When examining maps, we make various assumptions about the relations of the map: the territory itself as existing independently of the map, north/south being top to bottom, east/west being right to left, and so on.[1] The “old” method of understanding historical maps, according to Bruckner, suggests that ‘good’ maps have unmistakable meanings, and ideals like truth and error are conceptually presented through them. They are the products of empirical science.[2] The map is a representation of a place. Yet, from the 1990s, ‘place’ began to be thought about more broadly, and scholars began treating maps as “subjective representations of social locations and human activities.”[3] This understanding also treats maps as places themselves.

In this view, maps are considered text-specific locales, or sites, shaped by a variety of contexts, ranging from the biography of the mapmaker to the geography of map production to the language of maps.”[4]

For Bruckner, however, our analytic approach to maps should go a step further than this text-based understanding.
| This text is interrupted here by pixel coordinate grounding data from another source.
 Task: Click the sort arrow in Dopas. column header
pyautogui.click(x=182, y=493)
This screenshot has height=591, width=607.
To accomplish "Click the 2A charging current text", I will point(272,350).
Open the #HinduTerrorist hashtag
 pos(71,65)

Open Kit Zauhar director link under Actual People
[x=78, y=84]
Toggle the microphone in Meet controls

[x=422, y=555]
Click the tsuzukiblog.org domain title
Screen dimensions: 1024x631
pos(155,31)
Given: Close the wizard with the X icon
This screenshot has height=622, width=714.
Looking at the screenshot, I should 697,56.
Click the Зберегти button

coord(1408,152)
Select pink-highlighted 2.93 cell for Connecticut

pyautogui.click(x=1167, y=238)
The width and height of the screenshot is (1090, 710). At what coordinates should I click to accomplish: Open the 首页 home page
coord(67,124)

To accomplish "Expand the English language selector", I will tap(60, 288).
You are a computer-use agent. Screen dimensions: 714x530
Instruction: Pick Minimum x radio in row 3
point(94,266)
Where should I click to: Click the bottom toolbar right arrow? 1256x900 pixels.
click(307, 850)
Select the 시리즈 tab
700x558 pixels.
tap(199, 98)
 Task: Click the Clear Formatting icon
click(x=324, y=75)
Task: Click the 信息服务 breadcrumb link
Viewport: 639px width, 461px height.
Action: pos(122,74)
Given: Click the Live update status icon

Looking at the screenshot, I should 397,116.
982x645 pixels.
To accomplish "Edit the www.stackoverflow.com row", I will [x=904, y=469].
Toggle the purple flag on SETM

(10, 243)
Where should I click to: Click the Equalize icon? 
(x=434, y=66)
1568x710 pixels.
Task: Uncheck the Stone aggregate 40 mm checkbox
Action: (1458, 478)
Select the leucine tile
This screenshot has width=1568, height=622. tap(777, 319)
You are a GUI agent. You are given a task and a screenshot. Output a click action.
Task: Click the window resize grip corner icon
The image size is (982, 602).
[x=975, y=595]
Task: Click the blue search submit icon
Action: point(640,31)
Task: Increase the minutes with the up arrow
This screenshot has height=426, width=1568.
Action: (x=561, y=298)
Historical maps are representations of places deeply endowed with sociality, being both man-made and “man-used.”[5] He argues for considering maps as products of social practice, shaped by all of the aspects that go into their creation; they are moulded by the engraver, painter, ink and paper suppliers just as much as the scholars and librarians who consume them.[6] Similarly, Matt Reeck views maps as “architecture of mind”. He argues they are a dynamic component of a historical process of commerce and settlement: “The advent of good maps is the advent of control over the land…”[7] For Reeck, mobility and movement of peoples is directly connected to cartography, and yet maps too often seek to standardize this; they aspire to “place places outside of time.”[8] Maps are social constructions, they push political agendas and represent societal attitudes. Their creation is often greatly influenced by power interests completely outside of the cartographic industry. Thus, can historical maps truly be deemed either ‘good’ or ‘bad’?

 

Taking Bruckner’s social approach, empirically ‘bad’ historical maps can now be considered useful and insightful in how they relate to issues other than physical geography. We can provide maps, seemingly objective creations, with historicity and time. Although developed in an American context, Bruckner’s approach can be equally applied to historical maps from East Asia. Examine this 1906 (Meiji 39) map by Japanese cartographer Yamane Akisato:

 

 

This atlas page shows 7 maps of various East Asian cities. Included (from left to right) are Hong Kong, Singapore, Vladivostok, Saigon, Bombay, Busan, and Wonsan. The maps show details of the city plan (roads, rivers, railways, etc.), the coastal outline, and major buildings, such as military stations. They are drawn in a simplistic black and white line drawing, which allows for a focus on the layout and structure of the cities and makes them easy to compare. These city maps were published in the atlas in between more detailed and coloured maps and illustrations, and the atlas includes text in both Japanese and Chinese. You may notice that these simple drawings are particularly ‘inaccurate’, or, in the very least, lacking detail. The coastline in the top-centre city (which I assume is meant to be Singapore, although it is difficult to tell) is comically simple, as if included in the compilation as an afterthought. In comparison, the coastlines of Busan and Wonsan on the right are drawn with more extreme detail. Deer Island in Busan’s Bay is especially noticeable, and details of smaller islands and water depth is even included. Although the map of Hong Kong (located far left) is denser, several of the streets are mislabelled in comparison to the reality of their positionality to one another. This strange picking-and-choosing of what details to include and what details to leave out by Akisato, the cartographer, is what makes this map so fascinating. If we now apply Bruckner’s social approach to analysing this map, it opens up the potential for historical interpretation and insight to be gained from it.

 

Drawn from the Japanese perspective in 1906 (Meiji 39), the map tells us how Japanese citizens might have seen and understood the world, and the importance of other cities in East Asia in comparison to their own. Placing these maps within the historical context of Japan’s activities in 1906, it makes sense for the map of Busan to detail so clearly the coastline and water depth around the city. Busan was a treaty-port which the Japanese held particular influence over around the time this map was published, and in which a strong Japanese presence had existed since the 15th century. Busan was the foothold through which Japanese forces established their control over the Korean peninsula prior to annexation in 1910.[9] It is likely Akisato may have visited Busan directly during his life, although not much is known about the cartographer himself and this is merely hypothetical. Regardless, as a Japanese citizen Akisato would have had, at the very least, more readily available access to information about Busan than to information about Singapore, for example, which was under British colonial control at the time.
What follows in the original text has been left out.